What this task involves -
Each line from the one containing "pop culture (150, 2088)" through the end of the data must be retyped exactly, and no other line.

Source material -
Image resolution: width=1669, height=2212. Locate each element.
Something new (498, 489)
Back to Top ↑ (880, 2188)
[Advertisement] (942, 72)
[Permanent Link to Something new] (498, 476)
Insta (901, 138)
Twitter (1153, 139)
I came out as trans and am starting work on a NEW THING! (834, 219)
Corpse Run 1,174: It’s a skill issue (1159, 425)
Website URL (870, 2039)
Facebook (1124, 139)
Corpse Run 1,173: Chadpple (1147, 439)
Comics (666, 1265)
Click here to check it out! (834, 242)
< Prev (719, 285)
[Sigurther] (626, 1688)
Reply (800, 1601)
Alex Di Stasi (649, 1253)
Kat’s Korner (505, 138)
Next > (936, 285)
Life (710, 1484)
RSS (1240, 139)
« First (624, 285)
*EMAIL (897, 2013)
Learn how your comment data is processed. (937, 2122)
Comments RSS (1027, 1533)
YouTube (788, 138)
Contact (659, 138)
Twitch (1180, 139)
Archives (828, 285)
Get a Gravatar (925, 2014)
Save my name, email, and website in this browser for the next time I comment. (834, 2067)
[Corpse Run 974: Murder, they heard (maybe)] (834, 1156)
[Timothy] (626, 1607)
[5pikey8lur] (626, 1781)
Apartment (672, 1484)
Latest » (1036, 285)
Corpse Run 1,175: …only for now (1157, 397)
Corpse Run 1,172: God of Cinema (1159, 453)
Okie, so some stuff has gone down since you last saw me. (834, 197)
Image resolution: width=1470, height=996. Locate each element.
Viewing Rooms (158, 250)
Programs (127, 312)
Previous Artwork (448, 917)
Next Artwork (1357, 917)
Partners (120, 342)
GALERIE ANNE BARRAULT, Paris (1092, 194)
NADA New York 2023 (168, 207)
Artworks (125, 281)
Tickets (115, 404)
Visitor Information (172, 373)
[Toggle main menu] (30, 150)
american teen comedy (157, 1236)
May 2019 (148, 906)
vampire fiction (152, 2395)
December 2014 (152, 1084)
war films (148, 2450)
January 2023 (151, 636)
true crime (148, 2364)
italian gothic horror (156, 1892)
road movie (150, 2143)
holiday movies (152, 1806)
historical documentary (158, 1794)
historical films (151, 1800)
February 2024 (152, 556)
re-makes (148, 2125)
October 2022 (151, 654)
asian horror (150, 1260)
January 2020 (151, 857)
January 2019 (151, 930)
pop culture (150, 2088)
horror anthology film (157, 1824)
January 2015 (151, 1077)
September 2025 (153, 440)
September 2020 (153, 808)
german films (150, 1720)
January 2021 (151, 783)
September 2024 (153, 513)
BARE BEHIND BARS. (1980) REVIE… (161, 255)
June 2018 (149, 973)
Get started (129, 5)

Written answer -
pop culture (150, 2088)
horror anthology film (157, 1824)
January 2015 (151, 1077)
September 2025 (153, 440)
September 2020 (153, 808)
german films (150, 1720)
January 2021 (151, 783)
September 2024 (153, 513)
BARE BEHIND BARS. (1980) REVIE… (161, 255)
June 2018 (149, 973)
Get started (129, 5)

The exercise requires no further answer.